Of all the entries below, only the lines from the one with "1436x840 pixels." up to and including the one with "Select the Yesterday time range tab" are to be duplicated exactly.

BEGIN EXCERPTED DATA

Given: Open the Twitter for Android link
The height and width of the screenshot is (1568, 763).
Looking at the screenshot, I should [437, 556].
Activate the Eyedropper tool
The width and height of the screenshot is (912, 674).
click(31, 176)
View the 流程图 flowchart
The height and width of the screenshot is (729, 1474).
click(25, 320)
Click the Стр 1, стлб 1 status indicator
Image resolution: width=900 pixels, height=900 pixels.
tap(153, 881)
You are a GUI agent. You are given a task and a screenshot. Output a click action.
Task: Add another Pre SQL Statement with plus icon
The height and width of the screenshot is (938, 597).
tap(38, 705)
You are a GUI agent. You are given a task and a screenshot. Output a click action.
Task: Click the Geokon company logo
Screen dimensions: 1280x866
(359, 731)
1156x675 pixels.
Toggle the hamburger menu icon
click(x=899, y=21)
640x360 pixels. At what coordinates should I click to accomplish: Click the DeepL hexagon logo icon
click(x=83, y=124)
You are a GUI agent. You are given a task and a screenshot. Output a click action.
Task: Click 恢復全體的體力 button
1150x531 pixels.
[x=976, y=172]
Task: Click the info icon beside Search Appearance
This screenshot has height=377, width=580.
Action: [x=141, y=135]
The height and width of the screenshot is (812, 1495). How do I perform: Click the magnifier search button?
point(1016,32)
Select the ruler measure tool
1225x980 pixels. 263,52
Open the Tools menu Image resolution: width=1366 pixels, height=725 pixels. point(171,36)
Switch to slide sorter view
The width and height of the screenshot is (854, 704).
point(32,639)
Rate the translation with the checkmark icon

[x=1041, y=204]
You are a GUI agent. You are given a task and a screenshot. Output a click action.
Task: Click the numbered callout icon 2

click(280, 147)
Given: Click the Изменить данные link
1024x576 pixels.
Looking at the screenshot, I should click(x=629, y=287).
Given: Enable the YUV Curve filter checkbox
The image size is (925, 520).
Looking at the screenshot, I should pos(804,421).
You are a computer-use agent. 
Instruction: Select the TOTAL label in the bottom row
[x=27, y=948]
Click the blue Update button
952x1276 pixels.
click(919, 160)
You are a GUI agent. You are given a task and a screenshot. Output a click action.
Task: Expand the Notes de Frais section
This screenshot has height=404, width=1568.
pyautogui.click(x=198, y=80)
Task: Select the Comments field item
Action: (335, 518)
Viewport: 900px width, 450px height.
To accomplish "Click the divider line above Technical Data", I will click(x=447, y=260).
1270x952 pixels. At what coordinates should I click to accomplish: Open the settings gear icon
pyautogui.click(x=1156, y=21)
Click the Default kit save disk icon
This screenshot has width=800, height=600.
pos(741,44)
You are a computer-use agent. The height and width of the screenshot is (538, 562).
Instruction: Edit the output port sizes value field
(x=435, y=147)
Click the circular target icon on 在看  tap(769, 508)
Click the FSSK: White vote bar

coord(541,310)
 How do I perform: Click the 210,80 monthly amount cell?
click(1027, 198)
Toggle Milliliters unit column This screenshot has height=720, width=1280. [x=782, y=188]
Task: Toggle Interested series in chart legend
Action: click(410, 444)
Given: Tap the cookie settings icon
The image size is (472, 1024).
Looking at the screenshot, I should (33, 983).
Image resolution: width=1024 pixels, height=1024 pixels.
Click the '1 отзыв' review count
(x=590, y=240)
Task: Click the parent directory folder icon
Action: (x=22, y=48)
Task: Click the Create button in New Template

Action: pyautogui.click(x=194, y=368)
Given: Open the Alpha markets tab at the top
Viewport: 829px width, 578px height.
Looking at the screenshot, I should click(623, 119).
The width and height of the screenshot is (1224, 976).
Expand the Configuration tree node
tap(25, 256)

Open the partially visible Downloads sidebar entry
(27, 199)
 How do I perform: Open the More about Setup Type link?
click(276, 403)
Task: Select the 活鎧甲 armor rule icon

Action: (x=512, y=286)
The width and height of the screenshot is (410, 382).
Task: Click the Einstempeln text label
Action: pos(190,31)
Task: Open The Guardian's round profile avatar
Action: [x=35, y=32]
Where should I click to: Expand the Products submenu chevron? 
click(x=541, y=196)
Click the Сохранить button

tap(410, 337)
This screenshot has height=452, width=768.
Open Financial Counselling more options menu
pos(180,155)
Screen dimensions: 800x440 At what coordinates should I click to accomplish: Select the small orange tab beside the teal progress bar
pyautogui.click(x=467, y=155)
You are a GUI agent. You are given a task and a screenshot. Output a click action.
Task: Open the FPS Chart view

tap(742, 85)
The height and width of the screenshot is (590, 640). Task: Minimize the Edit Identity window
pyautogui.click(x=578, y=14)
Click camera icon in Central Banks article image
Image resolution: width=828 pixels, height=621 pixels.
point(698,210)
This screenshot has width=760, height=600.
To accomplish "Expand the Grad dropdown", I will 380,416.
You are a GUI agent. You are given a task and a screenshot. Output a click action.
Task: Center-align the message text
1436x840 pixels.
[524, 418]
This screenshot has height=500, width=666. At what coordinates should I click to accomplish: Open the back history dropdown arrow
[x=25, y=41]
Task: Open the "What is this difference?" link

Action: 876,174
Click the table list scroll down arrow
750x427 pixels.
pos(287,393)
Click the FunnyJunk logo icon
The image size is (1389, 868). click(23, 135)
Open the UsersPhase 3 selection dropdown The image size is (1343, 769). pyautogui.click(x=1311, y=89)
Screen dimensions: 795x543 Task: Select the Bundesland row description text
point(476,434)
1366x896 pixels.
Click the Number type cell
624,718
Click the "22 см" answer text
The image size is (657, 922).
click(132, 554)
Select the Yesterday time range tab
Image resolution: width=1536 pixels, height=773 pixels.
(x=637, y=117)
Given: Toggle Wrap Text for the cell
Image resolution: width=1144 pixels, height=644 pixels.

END EXCERPTED DATA

» WRITTEN ANSWER:
1436x840 pixels.
[524, 418]
This screenshot has height=500, width=666. At what coordinates should I click to accomplish: Open the back history dropdown arrow
[x=25, y=41]
Task: Open the "What is this difference?" link

Action: 876,174
Click the table list scroll down arrow
750x427 pixels.
pos(287,393)
Click the FunnyJunk logo icon
The image size is (1389, 868). click(23, 135)
Open the UsersPhase 3 selection dropdown The image size is (1343, 769). pyautogui.click(x=1311, y=89)
Screen dimensions: 795x543 Task: Select the Bundesland row description text
point(476,434)
1366x896 pixels.
Click the Number type cell
624,718
Click the "22 см" answer text
The image size is (657, 922).
click(132, 554)
Select the Yesterday time range tab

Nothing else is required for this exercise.